What you are asked to do
Print the stretch of the data from the line containing "This screenshot has height=773, width=1024." through the line containing "x-tick-label: -300 is", reproducing each line verbatim and including both end lines.

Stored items
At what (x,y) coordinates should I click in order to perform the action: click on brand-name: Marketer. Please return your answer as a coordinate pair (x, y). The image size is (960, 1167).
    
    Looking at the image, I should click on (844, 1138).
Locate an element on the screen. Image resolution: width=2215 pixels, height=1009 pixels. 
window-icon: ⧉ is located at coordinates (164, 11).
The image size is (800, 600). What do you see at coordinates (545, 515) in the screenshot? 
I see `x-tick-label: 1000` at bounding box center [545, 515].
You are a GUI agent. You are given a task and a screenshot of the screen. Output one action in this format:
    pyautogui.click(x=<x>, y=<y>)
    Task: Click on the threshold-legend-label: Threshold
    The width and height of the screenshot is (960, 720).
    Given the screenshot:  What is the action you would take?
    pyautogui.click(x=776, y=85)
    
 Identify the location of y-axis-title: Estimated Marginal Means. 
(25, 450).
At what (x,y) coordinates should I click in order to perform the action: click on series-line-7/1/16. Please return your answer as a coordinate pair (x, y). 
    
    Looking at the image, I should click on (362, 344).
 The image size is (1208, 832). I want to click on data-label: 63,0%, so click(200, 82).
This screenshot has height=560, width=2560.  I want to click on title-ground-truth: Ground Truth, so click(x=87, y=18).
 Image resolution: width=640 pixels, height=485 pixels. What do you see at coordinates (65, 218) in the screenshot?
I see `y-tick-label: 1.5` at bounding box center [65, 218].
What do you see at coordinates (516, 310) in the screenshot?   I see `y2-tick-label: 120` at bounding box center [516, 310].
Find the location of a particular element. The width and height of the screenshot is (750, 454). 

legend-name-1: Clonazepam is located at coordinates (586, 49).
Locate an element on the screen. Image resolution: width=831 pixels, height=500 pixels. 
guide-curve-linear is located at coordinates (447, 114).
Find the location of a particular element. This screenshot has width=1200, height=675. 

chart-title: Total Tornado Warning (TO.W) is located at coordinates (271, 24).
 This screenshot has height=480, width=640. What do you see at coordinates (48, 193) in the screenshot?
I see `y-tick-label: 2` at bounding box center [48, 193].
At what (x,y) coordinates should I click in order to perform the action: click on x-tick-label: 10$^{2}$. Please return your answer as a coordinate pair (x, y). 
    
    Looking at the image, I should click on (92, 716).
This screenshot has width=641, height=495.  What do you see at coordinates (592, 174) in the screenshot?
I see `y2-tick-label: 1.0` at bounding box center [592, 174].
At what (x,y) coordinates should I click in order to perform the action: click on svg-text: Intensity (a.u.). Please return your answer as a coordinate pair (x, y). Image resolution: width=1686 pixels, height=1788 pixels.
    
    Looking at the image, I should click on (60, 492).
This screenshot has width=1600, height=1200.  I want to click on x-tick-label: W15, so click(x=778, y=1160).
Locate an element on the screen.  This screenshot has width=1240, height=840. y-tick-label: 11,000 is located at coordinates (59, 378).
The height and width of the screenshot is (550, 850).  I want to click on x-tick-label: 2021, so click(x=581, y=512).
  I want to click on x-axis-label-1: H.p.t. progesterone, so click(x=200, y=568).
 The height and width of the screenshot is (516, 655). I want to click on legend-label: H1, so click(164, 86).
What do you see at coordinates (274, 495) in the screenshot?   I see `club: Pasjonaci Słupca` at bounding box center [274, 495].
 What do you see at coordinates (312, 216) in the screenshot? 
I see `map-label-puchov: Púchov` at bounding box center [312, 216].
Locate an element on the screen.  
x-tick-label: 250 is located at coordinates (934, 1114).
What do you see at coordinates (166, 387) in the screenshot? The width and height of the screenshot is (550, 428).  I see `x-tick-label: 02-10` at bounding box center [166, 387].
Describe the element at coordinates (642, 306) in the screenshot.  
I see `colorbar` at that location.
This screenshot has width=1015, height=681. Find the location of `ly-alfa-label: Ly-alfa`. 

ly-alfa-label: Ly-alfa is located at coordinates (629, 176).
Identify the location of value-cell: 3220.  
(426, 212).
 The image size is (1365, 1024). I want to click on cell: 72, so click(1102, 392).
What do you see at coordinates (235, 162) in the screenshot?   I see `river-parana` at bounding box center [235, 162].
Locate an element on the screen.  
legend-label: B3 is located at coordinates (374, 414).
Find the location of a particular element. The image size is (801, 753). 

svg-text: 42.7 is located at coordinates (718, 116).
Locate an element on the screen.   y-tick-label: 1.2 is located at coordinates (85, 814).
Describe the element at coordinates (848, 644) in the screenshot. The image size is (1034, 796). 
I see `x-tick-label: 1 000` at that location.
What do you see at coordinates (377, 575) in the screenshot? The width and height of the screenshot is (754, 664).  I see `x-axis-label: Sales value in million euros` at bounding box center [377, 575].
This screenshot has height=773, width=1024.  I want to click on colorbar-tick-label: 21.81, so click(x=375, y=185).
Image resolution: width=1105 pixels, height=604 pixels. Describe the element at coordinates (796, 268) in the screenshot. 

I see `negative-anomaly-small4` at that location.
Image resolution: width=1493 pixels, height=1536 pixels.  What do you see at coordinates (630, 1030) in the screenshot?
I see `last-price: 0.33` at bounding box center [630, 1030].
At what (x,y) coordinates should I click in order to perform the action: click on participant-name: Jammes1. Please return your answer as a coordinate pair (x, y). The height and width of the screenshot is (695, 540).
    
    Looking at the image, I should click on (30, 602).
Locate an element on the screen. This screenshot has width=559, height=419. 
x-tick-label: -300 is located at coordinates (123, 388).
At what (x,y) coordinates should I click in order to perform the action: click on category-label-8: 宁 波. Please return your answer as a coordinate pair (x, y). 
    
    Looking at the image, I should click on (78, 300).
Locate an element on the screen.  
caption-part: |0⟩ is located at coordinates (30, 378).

Response
This screenshot has height=773, width=1024.  I want to click on colorbar-tick-label: 21.81, so click(x=375, y=185).
Image resolution: width=1105 pixels, height=604 pixels. Describe the element at coordinates (796, 268) in the screenshot. 

I see `negative-anomaly-small4` at that location.
Image resolution: width=1493 pixels, height=1536 pixels.  What do you see at coordinates (630, 1030) in the screenshot?
I see `last-price: 0.33` at bounding box center [630, 1030].
At what (x,y) coordinates should I click in order to perform the action: click on participant-name: Jammes1. Please return your answer as a coordinate pair (x, y). The height and width of the screenshot is (695, 540).
    
    Looking at the image, I should click on (30, 602).
Locate an element on the screen. This screenshot has width=559, height=419. 
x-tick-label: -300 is located at coordinates (123, 388).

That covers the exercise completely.